Abstract
Background
Deep learning (DL) can extract predictive and prognostic biomarkers from histopathology whole slide images, but its interpretability remains elusive.
Methods
We introduce MoPaDi (Morphing histoPathology Diffusion), a framework for generating counterfactual explanations for histopathology that reveal which morphological features drive deep learning classifier predictions. MoPaDi combines self-supervised diffusion autoencoders with task-specific classifiers to manipulate images and flip predictions by altering visual features. To address weakly supervised scenarios common in pathology, it integrates multiple instance learning. We validate MoPaDi across four tasks: tissue type, cancer subtypes, slide origin, and a biomarker (microsatellite instability) classification. Counterfactuals are evaluated through pathologist studies and quantitative analysis.
Results
MoPaDi achieves high image reconstruction quality (MS-SSIM 0.966–0.992) and good classification performance (AUCs 0.76–0.98). In a blinded observer study, two pathologists misclassified between 26.7% and 63.3% of synthetic images as real across all tasks, indicating that MoPaDi-generated images often exhibit high perceptual realism. Furthermore, counterfactual images revealed interpretable, pathology-consistent morphological changes recognizable by experts.
Conclusion
MoPaDi is a practical and extensible framework for counterfactual explanations generation in computational pathology. It enables interpretable, model-specific insight into what morphological changes drive classification outcomes, improving interpretability in clinical deep learning models.

• Provided information:

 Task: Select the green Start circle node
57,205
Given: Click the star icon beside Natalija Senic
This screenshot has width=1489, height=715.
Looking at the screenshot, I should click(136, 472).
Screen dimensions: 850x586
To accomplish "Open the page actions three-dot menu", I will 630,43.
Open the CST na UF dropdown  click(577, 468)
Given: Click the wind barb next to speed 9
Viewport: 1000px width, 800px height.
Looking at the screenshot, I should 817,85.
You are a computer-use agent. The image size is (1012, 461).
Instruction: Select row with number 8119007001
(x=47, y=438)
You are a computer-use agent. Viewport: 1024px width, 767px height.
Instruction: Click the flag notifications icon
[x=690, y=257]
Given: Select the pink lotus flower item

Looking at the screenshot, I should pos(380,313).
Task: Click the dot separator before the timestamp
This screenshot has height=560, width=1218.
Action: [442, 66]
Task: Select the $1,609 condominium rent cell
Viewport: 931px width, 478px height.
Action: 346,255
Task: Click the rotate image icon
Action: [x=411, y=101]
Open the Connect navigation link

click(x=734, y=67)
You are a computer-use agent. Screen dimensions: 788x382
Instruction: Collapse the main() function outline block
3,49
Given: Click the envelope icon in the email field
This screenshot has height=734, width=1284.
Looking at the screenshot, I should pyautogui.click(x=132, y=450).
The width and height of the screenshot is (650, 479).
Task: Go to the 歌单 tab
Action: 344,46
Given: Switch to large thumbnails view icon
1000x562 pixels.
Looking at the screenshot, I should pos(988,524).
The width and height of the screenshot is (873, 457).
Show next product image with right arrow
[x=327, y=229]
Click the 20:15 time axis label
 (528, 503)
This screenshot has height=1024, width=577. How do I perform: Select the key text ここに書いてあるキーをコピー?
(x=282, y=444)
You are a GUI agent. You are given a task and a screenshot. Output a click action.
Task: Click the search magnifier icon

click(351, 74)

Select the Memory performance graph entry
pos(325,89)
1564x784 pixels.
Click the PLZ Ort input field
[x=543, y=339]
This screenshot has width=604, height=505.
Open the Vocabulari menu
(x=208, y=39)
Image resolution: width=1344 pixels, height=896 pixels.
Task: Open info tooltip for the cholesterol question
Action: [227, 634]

• Exercise details:
Reproduce the MoPaDi abstract above word for word, from its opening heading to its final sentence.

• Output of the task:
Abstract
Background
Deep learning (DL) can extract predictive and prognostic biomarkers from histopathology whole slide images, but its interpretability remains elusive.
Methods
We introduce MoPaDi (Morphing histoPathology Diffusion), a framework for generating counterfactual explanations for histopathology that reveal which morphological features drive deep learning classifier predictions. MoPaDi combines self-supervised diffusion autoencoders with task-specific classifiers to manipulate images and flip predictions by altering visual features. To address weakly supervised scenarios common in pathology, it integrates multiple instance learning. We validate MoPaDi across four tasks: tissue type, cancer subtypes, slide origin, and a biomarker (microsatellite instability) classification. Counterfactuals are evaluated through pathologist studies and quantitative analysis.
Results
MoPaDi achieves high image reconstruction quality (MS-SSIM 0.966–0.992) and good classification performance (AUCs 0.76–0.98). In a blinded observer study, two pathologists misclassified between 26.7% and 63.3% of synthetic images as real across all tasks, indicating that MoPaDi-generated images often exhibit high perceptual realism. Furthermore, counterfactual images revealed interpretable, pathology-consistent morphological changes recognizable by experts.
Conclusion
MoPaDi is a practical and extensible framework for counterfactual explanations generation in computational pathology. It enables interpretable, model-specific insight into what morphological changes drive classification outcomes, improving interpretability in clinical deep learning models.